The clear results of the 1896 presidential contest and the return of prosperity the next year ended free silver as a political issue.  In 1900, the United States became officially monometallist with passage of the Gold Standard Act.  The election effectively spelled the demise of the Populist Party, as the nation focused on issues relevant to an increasingly industrialized society.

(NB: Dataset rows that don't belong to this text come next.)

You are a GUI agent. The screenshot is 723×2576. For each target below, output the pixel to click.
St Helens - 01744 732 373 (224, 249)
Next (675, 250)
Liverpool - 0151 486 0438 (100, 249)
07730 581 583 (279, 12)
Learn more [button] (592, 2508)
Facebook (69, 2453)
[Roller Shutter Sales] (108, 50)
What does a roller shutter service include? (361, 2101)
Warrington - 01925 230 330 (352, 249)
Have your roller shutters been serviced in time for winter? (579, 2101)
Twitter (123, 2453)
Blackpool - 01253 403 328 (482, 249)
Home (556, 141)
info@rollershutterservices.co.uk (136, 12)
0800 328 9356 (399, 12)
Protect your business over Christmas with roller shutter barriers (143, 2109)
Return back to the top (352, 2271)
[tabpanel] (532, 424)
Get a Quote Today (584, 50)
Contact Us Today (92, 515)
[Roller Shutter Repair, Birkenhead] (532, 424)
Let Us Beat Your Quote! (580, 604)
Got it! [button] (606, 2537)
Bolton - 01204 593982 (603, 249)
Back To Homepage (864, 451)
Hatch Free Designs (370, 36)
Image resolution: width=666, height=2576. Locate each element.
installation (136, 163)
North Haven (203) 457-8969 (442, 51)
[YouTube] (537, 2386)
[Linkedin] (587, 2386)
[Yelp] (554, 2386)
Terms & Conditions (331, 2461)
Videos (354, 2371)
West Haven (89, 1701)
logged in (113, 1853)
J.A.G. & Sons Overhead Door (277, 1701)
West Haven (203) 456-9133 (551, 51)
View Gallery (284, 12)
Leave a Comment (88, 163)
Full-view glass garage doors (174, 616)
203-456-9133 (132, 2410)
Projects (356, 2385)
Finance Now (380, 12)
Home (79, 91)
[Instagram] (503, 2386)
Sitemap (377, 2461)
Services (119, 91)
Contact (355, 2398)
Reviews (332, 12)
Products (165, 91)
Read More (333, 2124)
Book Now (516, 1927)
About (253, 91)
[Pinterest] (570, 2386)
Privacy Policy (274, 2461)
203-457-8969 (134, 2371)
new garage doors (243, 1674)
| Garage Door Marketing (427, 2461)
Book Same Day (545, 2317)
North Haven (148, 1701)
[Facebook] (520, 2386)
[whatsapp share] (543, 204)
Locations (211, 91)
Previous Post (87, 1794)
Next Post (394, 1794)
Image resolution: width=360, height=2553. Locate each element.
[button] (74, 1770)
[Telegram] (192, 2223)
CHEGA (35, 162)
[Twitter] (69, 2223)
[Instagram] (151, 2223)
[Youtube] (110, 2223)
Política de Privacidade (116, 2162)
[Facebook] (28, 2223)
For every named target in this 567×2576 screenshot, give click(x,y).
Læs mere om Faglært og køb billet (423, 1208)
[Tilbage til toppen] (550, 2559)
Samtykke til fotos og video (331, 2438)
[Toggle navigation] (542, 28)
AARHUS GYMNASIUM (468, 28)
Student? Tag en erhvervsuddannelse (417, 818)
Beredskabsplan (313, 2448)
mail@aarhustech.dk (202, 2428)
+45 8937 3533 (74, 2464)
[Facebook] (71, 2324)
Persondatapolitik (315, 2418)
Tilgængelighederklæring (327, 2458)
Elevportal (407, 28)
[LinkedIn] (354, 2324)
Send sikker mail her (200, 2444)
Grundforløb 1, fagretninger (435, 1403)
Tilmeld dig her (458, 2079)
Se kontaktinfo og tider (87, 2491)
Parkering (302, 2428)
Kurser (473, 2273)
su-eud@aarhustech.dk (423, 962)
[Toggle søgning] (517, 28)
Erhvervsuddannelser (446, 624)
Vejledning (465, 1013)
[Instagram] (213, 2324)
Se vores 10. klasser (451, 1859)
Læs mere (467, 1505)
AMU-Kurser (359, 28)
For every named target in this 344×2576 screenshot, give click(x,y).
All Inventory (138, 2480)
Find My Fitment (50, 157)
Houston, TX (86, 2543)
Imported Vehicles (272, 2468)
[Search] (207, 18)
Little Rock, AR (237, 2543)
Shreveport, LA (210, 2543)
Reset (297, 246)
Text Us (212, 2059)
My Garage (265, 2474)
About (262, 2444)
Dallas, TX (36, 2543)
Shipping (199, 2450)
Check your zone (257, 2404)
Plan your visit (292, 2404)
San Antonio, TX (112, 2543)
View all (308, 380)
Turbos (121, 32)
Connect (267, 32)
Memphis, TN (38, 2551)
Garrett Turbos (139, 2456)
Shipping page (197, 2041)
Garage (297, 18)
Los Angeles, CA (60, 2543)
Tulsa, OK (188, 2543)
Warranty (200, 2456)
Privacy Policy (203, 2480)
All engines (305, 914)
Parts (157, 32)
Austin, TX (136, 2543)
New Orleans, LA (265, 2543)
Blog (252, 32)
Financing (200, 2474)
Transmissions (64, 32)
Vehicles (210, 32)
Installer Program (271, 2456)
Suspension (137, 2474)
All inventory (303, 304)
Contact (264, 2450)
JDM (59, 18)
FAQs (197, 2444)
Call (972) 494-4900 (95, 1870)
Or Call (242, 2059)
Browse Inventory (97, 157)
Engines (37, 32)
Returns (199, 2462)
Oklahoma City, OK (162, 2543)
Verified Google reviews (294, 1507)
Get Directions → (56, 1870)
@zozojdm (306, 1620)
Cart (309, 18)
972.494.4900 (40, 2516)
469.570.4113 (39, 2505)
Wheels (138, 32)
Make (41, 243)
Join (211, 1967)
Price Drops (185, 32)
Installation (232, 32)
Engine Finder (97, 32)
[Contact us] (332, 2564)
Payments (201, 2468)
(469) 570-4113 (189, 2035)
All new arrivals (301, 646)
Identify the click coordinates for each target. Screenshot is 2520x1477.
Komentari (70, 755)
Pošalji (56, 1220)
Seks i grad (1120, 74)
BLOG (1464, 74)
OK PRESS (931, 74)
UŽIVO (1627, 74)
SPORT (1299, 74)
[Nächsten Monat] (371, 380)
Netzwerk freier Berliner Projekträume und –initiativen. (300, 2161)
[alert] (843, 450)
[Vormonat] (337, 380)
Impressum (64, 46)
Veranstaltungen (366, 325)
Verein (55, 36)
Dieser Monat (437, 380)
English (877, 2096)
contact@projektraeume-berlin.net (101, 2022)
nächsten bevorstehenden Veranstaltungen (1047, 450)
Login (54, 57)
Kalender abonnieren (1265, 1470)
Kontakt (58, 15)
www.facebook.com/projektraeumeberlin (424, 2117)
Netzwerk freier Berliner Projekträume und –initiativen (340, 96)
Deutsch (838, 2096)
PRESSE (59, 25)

Sources consulted:  William A. DeGregario, The Complete Book of U.S. Presidents (New York:  Random House, 1993); Rebecca Edwards and Sarah DeFeo, “The Populist Party,” 1896:  The Presidential Campaign:  Cartoons & Commentary, a Vassar College Website, iberia.vassar.edu/1896/populists.html; Gilbert Fite, “Election of 1896,” in History of American Presidential Elections, ed. Arthur M. Schlesinger Jr., New York:  Chelsea House Publishers, 1985; Lewis L. Gould, The Presidency of William McKinley (Lawrence, KS:  University Press of Kansas, 1980); Hicks, John D., The Populist Revolt (Westport, CT:  Greenwood Press, 1931); and Lee I. Niedringhaus, “The Panic of 1893,” Museum of American Financial History, www.financialhistory.org/fh/1998/61-1.htm.